Kids Kabin will take up most of my time during the week. We'll be there everyday. We just finished out our first week there and it's been pretty good. It's definitely a lot to take in. I'm sort of taking over the pottery room which is awesome. One of the volunteers, Rebecca, from last year did the same thing. A few days ago, I ran my first session by myself. I worked with two kids and it was great! I'm currently just trying to organize and clean things up. This week, I also had my first taste of a Kids Kabin street session. We have various things hooked to the back of bikes and we go out into the nearby neighborhoods and do activities. This time, it was cooking and pottery. It was great to interact with the kids and make some pottery outside in the lovely Newcastle weather (so glad it wasn't raining!!). So much fun!!
In addition to the day to day at Kids Kabin, I've been offered the opportunity to run a little pottery program with a school group once a week for the next five-ish weeks. The kids in the group all have some sort of disability. I think it will be amazing to work with this group and introduce them to ceramics. I'm excited to be able to work with the same group, in the same medium for an extended period of time. I also get to run some kind of pottery workshop at the beginning of October...more details on this once I learn more about it.
So needless to say, the world of volunteer life is pretty good. I'm loving it so far! Other than work, my flatmates and I are just getting settled into life here. We've slowly begun learning to cook and our meals have been pretty good so far! I even succeeded in making yummy banana bread a couple nights ago! We've also had our first excersion to the grocery store (scary!) and rearranged out kitchen in a order that makes sense to us. In addition, we made a trip to a bunch of the charity shops (aka: thrift stores) and other places today to get the final things to make our rooms more our own. My little room is so cozy now! Tomorrow we're heading into town to try out a different church, tour some historic buildings, and shop around a little more. Ahhh, life is good for sure.

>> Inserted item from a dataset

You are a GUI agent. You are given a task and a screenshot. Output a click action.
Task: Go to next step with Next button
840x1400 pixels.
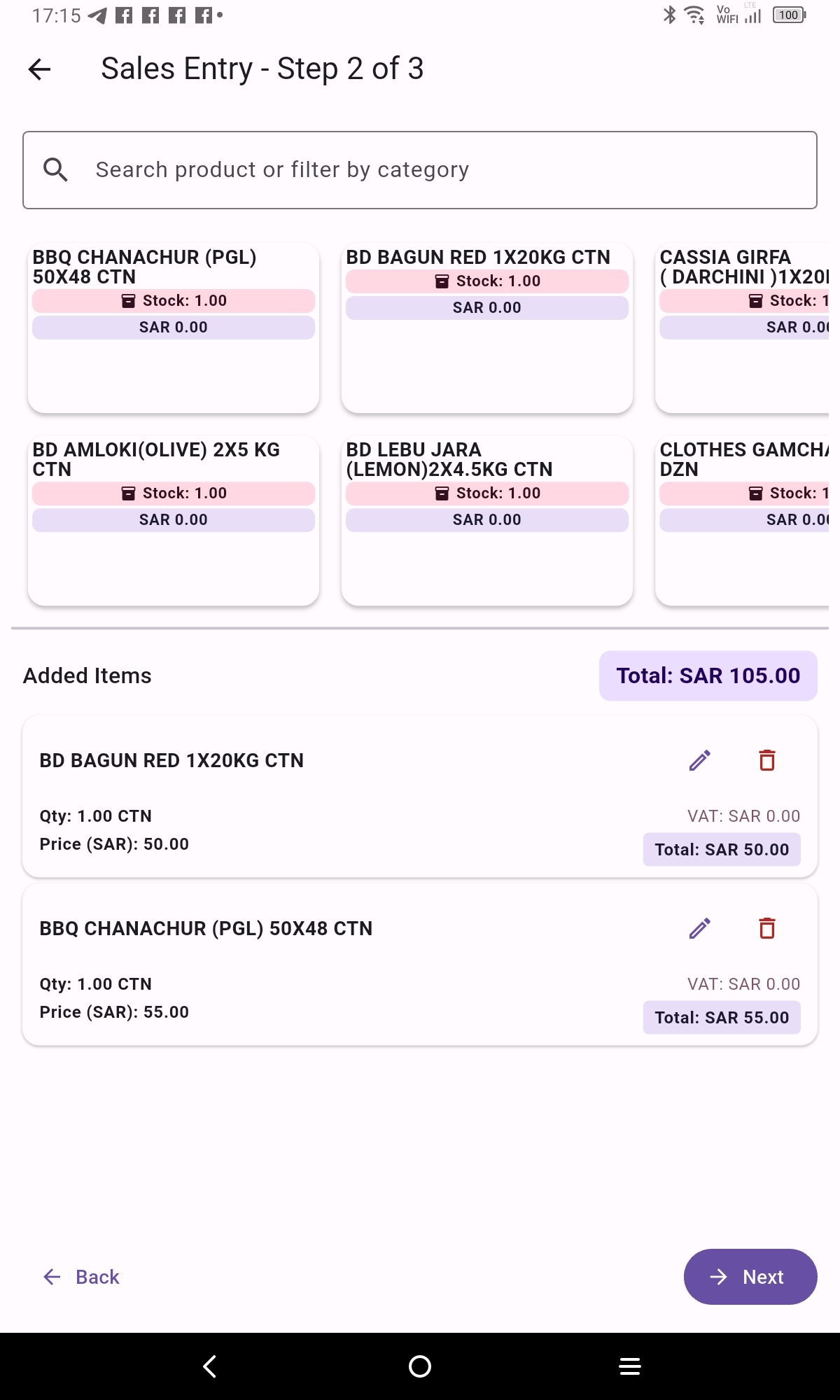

With all the work I've been doing with pottery and with all the incredible things that have been happening in life lately, I couldn't help but think of the Bible verse, Isaiah 64:7, "Yet, O Lord, you are our father; we are the clay and you the potter: we are all the work of your hands." This verse encompasses all that is happening in my life right now, plus I like that this verse talks about pottery, which is quickly becoming a big part of my life. If I just offer it all up and let Him lead me down His path, all will be well. I've just got to put all my faith in the Lord and be confident in Him. Easier said then done sometimes, believe me.